Thursday, January 5, 2012
Time to write it all down
A few days ago I was reading a fellow ITPers blog and decide to make one of my own. I tried to do this a bit on facebook but got away from it a bit. I'm going to go back and journal in everything from the first day. I was diagnosed with ITP on December 16,2010. ITP is a rare blood disorder that affects your platelets. During this year I have had many ups and downs, close battles with death, and a new sense of what life is really about. I can't wait to go back and relive this last year one more time with all of you.
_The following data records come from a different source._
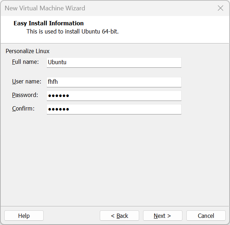The image size is (230, 225).
Task: Click the 'Easy Install Information' heading
Action: click(x=49, y=23)
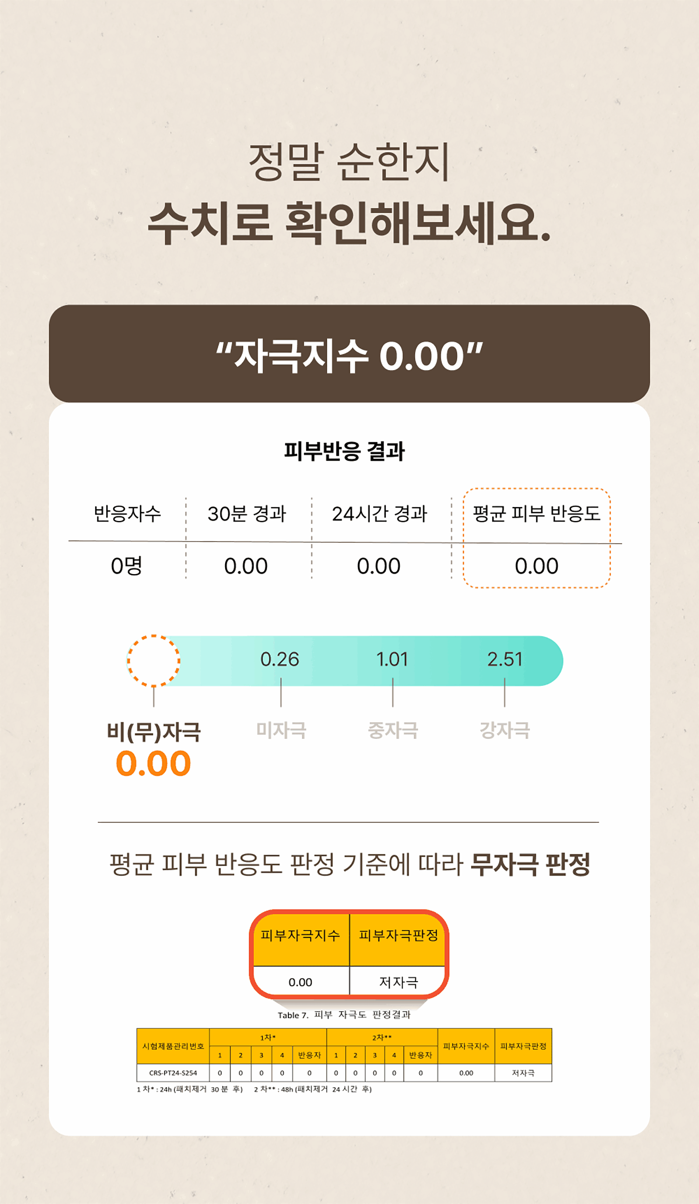Click the large orange 0.00 under 비(무)자극
699x1204 pixels.
tap(153, 763)
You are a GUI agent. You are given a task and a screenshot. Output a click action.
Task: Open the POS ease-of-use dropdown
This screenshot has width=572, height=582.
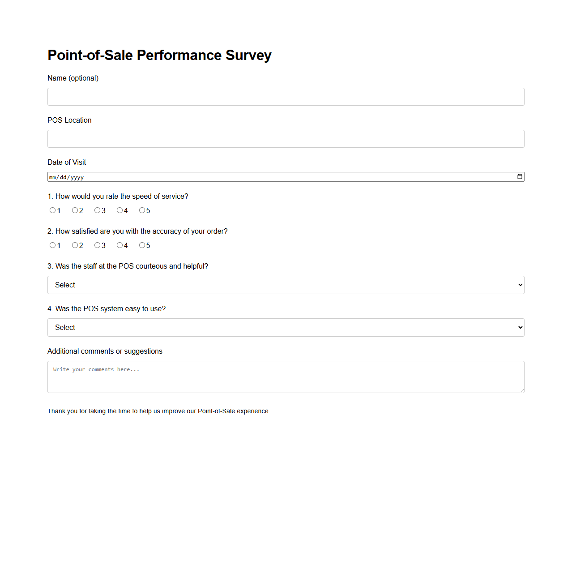click(x=286, y=327)
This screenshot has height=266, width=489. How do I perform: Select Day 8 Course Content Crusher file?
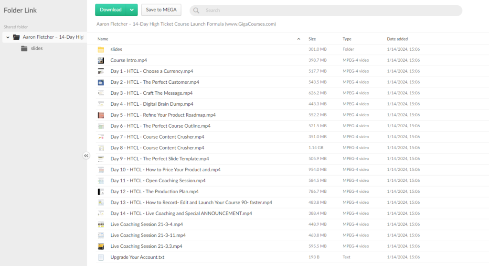pyautogui.click(x=157, y=148)
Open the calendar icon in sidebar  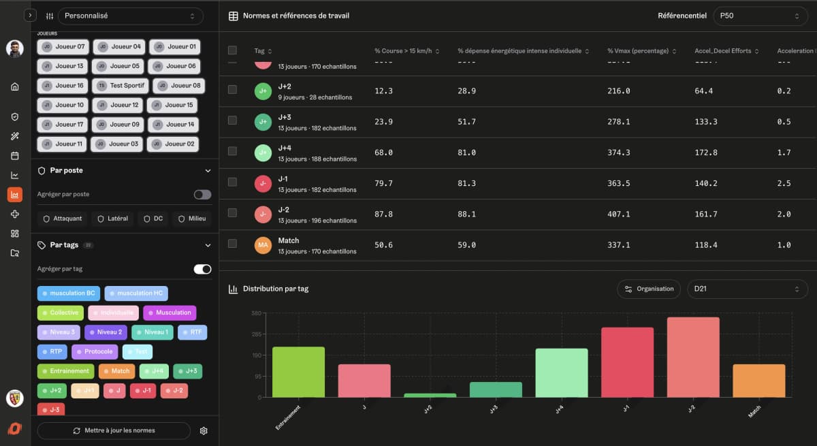15,155
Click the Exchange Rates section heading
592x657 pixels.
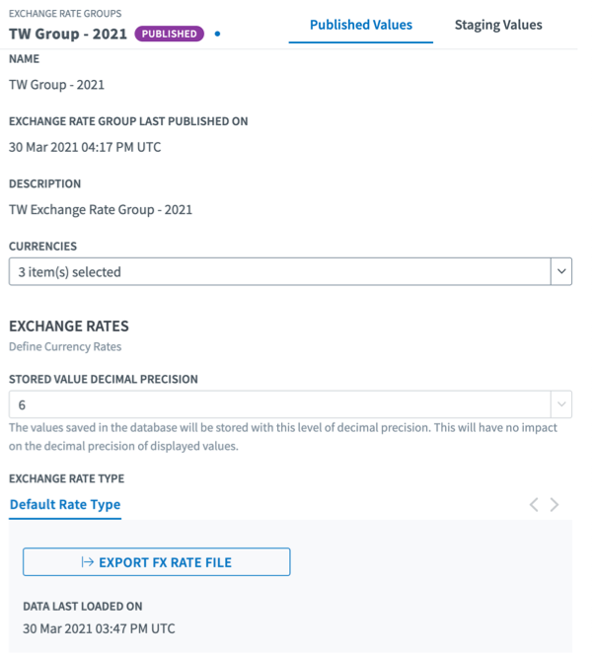pyautogui.click(x=69, y=326)
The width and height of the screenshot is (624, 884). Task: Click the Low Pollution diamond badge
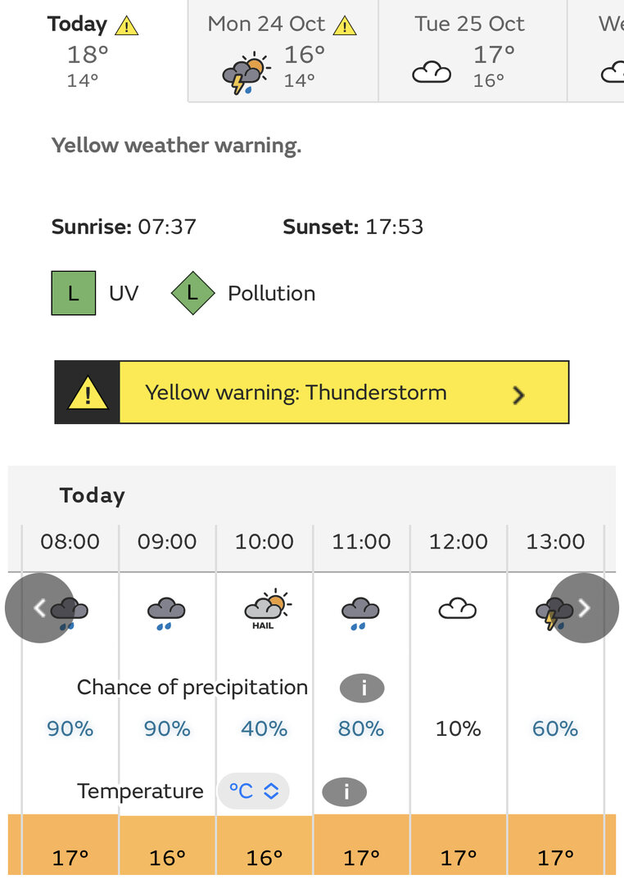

Until later, Julie
Sunday, January 1, 2012
January 1-4 2012
On the 1st I woke up not feeling really good I figured it was just from being out side a lot the night before. But on Monday I really didn't feel good I could hardly swallow so I decided to go in to Immediate Care to get seen since the doctors all had the day off for the holiday. They did a rapid strep test and it was negative, however the doctor looked in my throat and said it was real swollen and red so she put me on antibiotics. At this time I am at 2.5 & 0 every other day and I was to take my last dose on the 3rd!!! On the 4th I saw Dr.M and my count was at 57K so we are back on watch and wait.